She always wore large and stylish hats, and beneath them her mouth took on a look of pain at once proud, aristocratic and lonely.

She had studied medicine—but medicine in the interest of animals; she was a good horse doctor—an excellent surgeon on the major injuries to birds and dogs.

In fact she and her husband had met in a medical college in Russia—she had been the only woman in the class, the only one of the lot of them who smiled in a strange, hurt and sarcastic way when dissecting.

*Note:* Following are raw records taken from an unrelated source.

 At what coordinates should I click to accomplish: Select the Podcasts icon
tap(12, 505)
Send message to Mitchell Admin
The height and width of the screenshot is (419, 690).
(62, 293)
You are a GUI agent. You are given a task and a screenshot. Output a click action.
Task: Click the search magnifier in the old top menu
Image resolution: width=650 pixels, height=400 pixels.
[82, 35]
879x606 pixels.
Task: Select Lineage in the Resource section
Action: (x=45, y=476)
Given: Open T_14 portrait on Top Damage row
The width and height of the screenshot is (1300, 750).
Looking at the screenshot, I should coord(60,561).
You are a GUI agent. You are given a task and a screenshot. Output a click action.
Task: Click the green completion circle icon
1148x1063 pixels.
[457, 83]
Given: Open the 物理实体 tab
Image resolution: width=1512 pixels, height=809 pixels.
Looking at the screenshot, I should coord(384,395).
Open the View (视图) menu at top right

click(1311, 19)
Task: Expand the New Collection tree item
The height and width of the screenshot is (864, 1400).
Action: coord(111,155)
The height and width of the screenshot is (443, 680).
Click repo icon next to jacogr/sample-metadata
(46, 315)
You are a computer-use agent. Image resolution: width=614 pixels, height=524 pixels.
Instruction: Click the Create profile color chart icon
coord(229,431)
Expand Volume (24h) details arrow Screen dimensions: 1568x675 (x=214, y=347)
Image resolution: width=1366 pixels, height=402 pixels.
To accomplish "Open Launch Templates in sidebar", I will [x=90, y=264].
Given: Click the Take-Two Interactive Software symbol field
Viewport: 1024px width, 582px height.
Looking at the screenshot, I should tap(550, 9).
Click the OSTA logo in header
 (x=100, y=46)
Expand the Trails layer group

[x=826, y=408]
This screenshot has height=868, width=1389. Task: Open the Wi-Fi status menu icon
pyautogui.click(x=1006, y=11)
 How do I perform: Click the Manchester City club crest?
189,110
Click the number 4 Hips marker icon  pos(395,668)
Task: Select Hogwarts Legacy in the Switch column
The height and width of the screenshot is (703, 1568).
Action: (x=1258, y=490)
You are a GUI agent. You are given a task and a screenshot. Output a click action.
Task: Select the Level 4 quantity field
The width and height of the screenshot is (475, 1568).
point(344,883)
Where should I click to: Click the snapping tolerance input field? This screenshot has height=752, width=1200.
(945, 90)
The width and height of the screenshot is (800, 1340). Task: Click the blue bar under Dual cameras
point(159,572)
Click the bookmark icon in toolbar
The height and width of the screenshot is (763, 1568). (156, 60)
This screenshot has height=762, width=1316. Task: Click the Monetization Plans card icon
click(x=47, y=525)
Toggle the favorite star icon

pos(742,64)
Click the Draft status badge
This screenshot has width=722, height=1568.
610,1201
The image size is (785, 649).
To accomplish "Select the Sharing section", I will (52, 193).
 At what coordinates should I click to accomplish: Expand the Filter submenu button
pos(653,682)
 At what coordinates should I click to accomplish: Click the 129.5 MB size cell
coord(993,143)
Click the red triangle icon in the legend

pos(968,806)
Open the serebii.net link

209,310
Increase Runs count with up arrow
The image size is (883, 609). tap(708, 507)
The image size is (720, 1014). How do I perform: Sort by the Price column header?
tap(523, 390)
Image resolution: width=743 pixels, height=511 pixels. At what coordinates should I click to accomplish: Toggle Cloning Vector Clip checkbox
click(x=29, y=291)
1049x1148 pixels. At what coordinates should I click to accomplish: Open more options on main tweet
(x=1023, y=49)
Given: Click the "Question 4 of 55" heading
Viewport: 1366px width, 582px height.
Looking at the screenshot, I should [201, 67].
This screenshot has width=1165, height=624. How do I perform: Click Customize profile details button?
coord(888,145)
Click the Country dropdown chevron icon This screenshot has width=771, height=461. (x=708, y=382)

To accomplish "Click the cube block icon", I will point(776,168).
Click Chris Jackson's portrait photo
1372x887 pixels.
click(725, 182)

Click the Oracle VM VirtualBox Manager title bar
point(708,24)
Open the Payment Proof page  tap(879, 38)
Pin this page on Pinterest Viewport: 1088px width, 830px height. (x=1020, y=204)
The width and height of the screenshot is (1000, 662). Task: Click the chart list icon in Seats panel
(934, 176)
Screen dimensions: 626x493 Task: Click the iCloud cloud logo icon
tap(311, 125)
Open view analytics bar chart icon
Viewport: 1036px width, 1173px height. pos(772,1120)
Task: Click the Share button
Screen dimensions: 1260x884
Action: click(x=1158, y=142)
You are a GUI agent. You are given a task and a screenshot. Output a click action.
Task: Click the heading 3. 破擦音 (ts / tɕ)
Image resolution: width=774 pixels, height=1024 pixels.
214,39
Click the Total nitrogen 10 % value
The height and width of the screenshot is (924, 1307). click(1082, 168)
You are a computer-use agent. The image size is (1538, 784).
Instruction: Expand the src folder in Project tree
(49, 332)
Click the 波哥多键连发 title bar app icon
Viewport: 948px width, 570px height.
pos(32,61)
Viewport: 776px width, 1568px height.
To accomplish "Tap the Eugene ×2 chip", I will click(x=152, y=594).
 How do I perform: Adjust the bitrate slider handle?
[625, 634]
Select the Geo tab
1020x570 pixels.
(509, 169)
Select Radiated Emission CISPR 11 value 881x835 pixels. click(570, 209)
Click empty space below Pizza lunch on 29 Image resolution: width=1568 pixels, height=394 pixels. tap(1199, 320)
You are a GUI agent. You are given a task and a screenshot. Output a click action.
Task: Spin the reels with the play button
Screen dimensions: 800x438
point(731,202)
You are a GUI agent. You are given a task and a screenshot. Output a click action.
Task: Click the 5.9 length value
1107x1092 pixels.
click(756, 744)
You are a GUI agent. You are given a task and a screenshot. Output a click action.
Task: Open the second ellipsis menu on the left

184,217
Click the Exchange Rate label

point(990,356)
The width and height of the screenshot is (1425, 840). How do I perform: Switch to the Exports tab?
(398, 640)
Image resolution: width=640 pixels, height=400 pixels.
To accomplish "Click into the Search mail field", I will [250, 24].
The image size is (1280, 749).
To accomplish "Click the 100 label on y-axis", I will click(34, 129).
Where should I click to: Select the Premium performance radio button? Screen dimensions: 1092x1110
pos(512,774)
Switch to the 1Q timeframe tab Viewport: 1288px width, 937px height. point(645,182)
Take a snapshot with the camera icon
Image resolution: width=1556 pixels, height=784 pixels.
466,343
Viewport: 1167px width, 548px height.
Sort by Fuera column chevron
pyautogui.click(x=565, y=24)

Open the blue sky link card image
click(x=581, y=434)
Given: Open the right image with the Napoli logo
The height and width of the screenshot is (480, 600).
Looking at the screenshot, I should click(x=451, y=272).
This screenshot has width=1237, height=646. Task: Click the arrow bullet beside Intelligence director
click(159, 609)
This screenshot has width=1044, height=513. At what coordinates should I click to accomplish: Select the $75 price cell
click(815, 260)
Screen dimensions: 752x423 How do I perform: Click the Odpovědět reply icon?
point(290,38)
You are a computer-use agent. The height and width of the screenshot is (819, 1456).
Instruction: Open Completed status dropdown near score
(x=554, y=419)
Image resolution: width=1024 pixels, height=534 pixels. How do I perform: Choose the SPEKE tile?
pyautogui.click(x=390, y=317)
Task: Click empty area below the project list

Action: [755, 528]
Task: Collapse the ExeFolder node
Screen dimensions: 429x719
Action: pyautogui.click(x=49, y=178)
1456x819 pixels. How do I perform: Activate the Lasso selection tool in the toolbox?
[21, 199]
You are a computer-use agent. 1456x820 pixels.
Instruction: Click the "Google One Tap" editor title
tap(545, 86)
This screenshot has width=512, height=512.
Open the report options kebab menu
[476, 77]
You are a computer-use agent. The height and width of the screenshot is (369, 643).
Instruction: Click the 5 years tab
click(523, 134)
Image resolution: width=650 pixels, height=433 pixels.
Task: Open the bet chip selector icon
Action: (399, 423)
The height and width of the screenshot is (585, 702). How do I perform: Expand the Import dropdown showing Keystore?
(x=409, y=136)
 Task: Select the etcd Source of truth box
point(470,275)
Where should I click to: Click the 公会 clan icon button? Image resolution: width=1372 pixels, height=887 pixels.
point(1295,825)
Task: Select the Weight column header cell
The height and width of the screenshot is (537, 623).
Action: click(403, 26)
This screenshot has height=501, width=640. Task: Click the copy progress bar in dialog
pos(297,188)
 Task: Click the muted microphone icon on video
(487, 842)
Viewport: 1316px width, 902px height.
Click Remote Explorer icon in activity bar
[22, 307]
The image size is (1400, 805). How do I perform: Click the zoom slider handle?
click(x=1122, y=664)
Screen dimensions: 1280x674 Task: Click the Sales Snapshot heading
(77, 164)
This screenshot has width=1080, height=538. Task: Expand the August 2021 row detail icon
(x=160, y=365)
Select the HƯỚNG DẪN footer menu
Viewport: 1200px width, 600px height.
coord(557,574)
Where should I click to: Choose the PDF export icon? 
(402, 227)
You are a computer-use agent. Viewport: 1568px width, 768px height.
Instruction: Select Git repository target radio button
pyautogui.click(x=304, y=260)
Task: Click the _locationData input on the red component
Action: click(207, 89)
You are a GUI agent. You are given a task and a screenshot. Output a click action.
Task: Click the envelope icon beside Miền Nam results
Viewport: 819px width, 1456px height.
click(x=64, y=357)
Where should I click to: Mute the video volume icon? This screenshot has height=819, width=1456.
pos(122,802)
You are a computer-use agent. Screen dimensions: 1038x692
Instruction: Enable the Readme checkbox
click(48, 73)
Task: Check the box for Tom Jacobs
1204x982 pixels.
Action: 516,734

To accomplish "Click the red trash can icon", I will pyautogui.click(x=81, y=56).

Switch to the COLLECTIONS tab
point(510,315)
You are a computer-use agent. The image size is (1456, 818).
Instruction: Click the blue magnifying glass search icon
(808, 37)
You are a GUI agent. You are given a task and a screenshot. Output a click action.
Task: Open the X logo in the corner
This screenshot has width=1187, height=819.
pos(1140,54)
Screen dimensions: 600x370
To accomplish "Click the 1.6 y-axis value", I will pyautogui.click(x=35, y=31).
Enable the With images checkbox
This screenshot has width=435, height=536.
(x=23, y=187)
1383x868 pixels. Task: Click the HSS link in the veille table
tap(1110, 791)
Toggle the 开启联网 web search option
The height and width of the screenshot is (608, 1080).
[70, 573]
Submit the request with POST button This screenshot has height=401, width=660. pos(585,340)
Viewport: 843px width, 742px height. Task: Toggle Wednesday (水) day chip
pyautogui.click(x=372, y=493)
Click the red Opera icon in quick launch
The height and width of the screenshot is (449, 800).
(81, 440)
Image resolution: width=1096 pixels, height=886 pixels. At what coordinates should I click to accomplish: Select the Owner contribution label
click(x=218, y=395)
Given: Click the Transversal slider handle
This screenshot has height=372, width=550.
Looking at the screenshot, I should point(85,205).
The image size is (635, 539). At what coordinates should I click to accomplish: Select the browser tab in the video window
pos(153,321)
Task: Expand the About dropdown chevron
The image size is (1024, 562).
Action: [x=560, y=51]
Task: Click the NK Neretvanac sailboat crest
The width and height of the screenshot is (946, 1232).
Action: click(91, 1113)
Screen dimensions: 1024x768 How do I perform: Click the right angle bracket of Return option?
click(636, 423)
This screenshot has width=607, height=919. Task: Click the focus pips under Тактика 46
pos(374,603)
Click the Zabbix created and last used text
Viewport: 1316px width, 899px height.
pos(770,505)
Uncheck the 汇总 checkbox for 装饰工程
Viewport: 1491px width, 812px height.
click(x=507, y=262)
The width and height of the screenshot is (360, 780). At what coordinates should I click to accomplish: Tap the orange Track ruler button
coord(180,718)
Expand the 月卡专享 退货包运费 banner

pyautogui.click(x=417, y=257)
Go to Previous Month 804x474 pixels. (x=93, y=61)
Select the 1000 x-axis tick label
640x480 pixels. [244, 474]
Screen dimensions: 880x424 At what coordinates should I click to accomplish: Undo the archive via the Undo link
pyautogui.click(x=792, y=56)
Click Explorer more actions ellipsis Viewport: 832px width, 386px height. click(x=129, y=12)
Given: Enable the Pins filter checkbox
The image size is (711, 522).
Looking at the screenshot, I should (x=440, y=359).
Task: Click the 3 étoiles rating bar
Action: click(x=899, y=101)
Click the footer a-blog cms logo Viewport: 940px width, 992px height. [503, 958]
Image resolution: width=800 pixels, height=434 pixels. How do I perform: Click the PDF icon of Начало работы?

The men treated her like one of them, that is, they had no cringing mannerliness about their approach, they lost no poise before her, and tried no tricks as one might say.

The Silverstaffs had come to America, they had settled on the East Side, among ‘their own people’ as he would say; she never said anything when he talked like this, she sat passive, her hands in her lap, but her nostrils quivered, and somewhere under the skin of her cheek something trembled.

Her husband was the typical Jewish intellectual, a man with stiff, short, greying hair, prominent intelligent and kindly eyes, rather short, rather round, always smelling of Greek salad and carbolic acid, and always intensely interested in new medical journals, theories, discoveries.

He was a little dusty, a little careless, a little timid, but always gentle.

They had been in America scarcely eight months before the first child was born, a girl, and then following on her heels a boy, and then no more children.

Katrina Silverstaff stopped having her children as abruptly as she had begun having them; something complicated had entered her mind, and where there are definite complications of the kind that she suffered, there are no more children.

“We have eaten a great deal, my friend, against the day of God,” she had said that.